Peanut Butter Chocolate Chip Cookies


Ingredients:-
1/2 cup (113g) unsalted butter, at room temperature ( I used margerine )
3/4 cup (225g) crunchy or creamy peanut butter
1 1/4 cup (225g) brown sugar, packed ( used 1 cup )
1 teaspoon vanilla extract
1 large egg ( I used grade C )
2 cup (250g) All-Purpose Flour
3/4 teaspoon baking soda
3/4 teaspoon salt ( I omitted )
1 cup (200g) semi-sweet chocolate chips ( I omitted )

Method:
Preheat oven to 170C.
Line a sheet pan with parchment paper.
In the bowl of a stand mixer fitted with a paddle attachment, beat together the butter, peanut butter and brown sugar on medium high speed until light and fluffy, about 3 minutes.  Scrape down the bowl as necessary.  Mix in the vanilla extract and egg.

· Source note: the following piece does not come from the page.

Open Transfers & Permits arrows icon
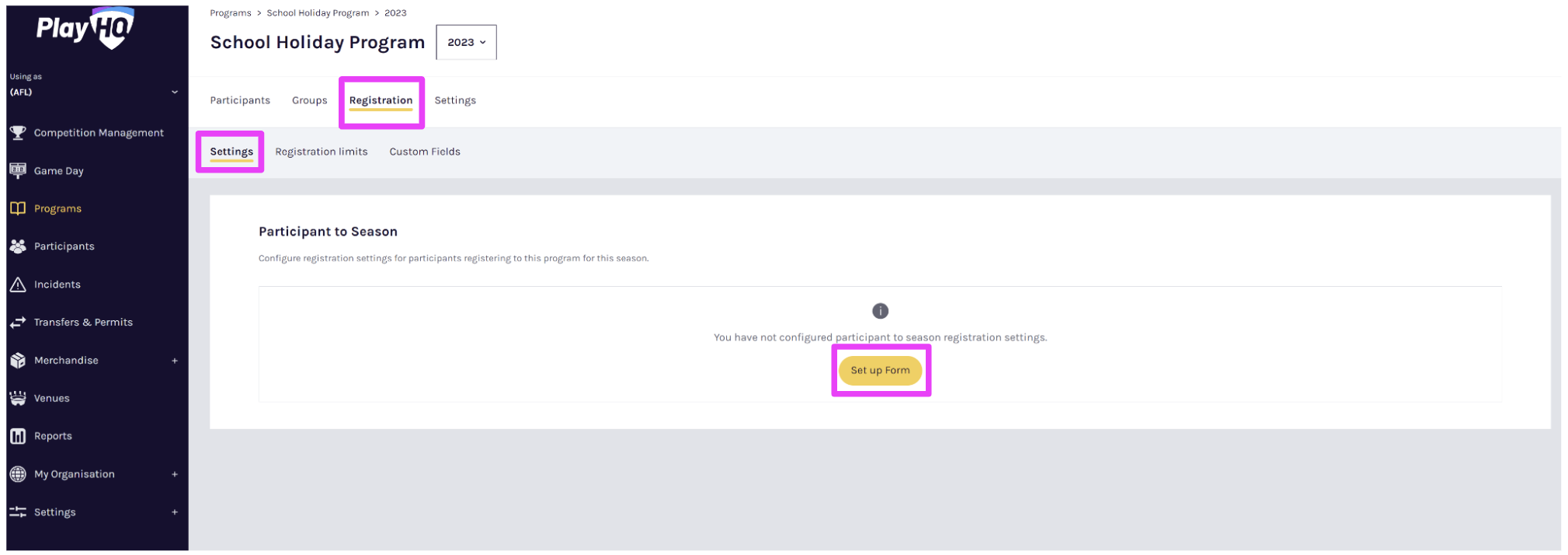The width and height of the screenshot is (1568, 555). tap(18, 322)
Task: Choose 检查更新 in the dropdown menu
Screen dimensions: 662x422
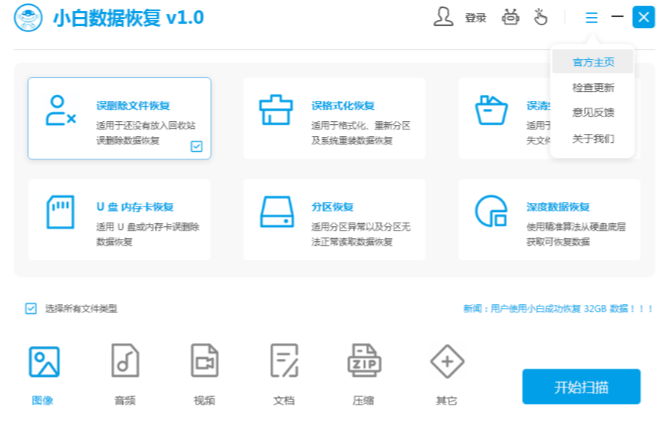Action: pyautogui.click(x=592, y=88)
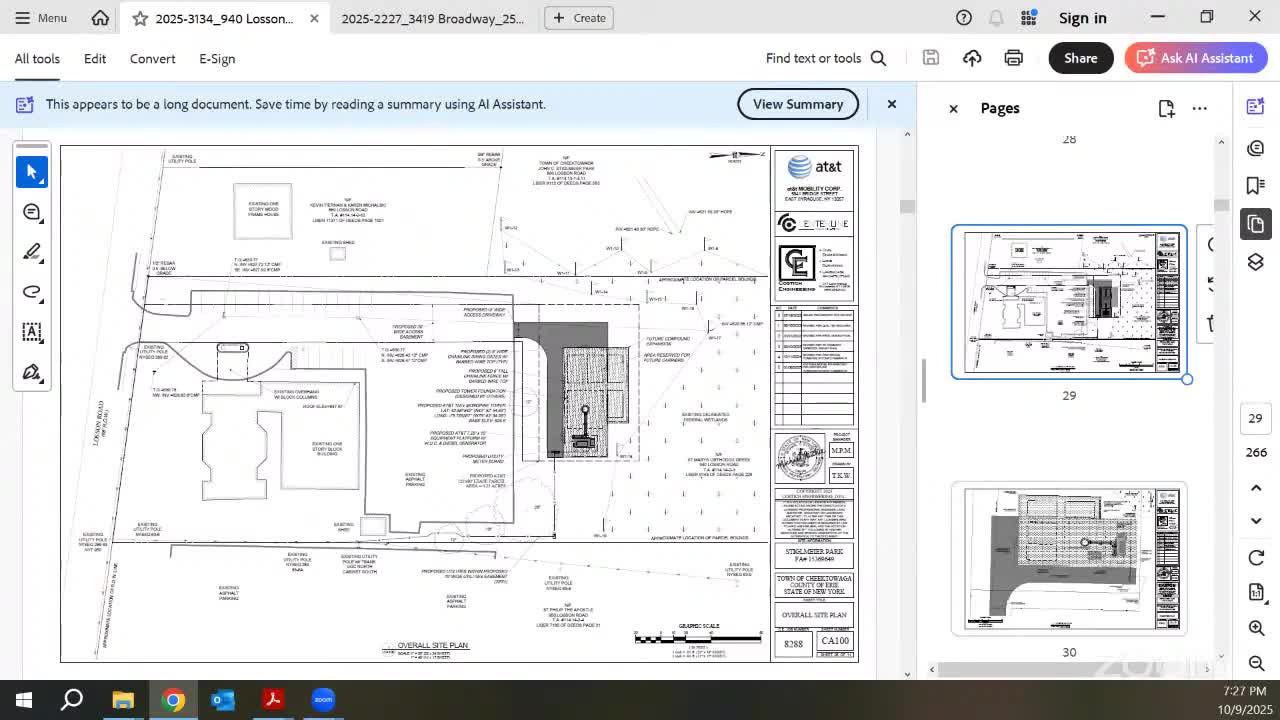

In a separate bowl combine the flour, baking soda and salt.  Add to the stand mixer and mix on medium low speed until combined.  Add the chocolate chips and mix on low just combined.
Scoope into 1/4 cup rounds (1 1/2 tablespoon rounds for regular sized cookies) (I used 1 tablespoon size) and place on prepared sheet pan.
Bake until cookies just begin to turn brown, 25-30 minutes (original about 12-15 minutes / 8-10 minutes for regular sized cookies).  Do not over bake.
Let cookies cool on the pan for 5 minutes, then place on wire rack to cool completely.  Store cookies in an airtight container at room temperature for up to 1 week.